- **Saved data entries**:

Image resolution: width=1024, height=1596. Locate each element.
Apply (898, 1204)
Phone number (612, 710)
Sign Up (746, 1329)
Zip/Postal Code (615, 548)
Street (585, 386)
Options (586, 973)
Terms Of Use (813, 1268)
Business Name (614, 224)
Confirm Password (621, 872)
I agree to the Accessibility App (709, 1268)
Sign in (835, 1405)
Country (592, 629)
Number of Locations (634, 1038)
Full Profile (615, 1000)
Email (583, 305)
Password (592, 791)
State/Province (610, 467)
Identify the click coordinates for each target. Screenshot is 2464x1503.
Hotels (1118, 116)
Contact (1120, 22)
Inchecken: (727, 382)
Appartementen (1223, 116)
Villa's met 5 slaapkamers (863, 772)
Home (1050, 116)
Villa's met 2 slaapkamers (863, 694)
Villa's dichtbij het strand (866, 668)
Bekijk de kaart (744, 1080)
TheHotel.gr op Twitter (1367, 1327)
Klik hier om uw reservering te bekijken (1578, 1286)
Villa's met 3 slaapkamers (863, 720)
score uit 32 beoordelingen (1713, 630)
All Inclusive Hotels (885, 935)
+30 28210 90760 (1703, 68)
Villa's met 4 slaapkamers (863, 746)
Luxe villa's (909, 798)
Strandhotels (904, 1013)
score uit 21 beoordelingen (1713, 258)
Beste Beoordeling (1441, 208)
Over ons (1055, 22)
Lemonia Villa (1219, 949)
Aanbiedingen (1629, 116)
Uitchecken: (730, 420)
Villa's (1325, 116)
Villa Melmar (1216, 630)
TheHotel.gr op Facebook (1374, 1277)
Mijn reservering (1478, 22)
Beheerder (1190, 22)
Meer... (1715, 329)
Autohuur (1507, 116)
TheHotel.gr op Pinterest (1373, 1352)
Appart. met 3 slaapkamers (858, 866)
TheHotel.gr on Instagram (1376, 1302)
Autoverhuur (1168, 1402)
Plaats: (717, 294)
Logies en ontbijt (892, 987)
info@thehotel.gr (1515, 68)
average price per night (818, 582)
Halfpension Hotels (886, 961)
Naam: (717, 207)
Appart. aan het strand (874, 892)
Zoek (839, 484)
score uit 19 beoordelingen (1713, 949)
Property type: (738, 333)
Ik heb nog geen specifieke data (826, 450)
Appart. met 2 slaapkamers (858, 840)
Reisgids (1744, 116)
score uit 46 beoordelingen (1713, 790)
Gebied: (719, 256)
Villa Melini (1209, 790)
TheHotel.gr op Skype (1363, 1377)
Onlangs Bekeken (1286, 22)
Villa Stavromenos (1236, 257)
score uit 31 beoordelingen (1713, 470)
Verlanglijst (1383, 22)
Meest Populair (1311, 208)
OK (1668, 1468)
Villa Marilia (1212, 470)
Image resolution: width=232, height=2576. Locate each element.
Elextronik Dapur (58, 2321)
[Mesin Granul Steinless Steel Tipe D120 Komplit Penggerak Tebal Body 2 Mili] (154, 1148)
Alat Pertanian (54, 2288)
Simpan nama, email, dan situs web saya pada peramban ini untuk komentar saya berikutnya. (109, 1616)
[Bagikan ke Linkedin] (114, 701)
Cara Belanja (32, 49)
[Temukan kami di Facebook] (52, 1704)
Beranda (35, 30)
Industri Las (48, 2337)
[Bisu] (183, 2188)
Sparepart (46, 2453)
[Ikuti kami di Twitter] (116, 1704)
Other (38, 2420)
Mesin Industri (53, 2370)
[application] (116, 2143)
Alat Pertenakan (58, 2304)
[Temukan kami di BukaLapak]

- **Work required**:
Could you retype exactly the lines above, starting at the line that contains "Villa's met 4 slaapkamers (863, 746)" and ending at the line that contains "Gebied: (719, 256)", and nothing more?

- **Result**:
Villa's met 4 slaapkamers (863, 746)
Luxe villa's (909, 798)
Strandhotels (904, 1013)
score uit 21 beoordelingen (1713, 258)
Beste Beoordeling (1441, 208)
Over ons (1055, 22)
Lemonia Villa (1219, 949)
Aanbiedingen (1629, 116)
Uitchecken: (730, 420)
Villa's (1325, 116)
Villa Melmar (1216, 630)
TheHotel.gr op Facebook (1374, 1277)
Mijn reservering (1478, 22)
Beheerder (1190, 22)
Meer... (1715, 329)
Autohuur (1507, 116)
TheHotel.gr op Pinterest (1373, 1352)
Appart. met 3 slaapkamers (858, 866)
TheHotel.gr on Instagram (1376, 1302)
Autoverhuur (1168, 1402)
Plaats: (717, 294)
Logies en ontbijt (892, 987)
info@thehotel.gr (1515, 68)
average price per night (818, 582)
Halfpension Hotels (886, 961)
Naam: (717, 207)
Appart. aan het strand (874, 892)
Zoek (839, 484)
score uit 19 beoordelingen (1713, 949)
Property type: (738, 333)
Ik heb nog geen specifieke data (826, 450)
Appart. met 2 slaapkamers (858, 840)
Reisgids (1744, 116)
score uit 46 beoordelingen (1713, 790)
Gebied: (719, 256)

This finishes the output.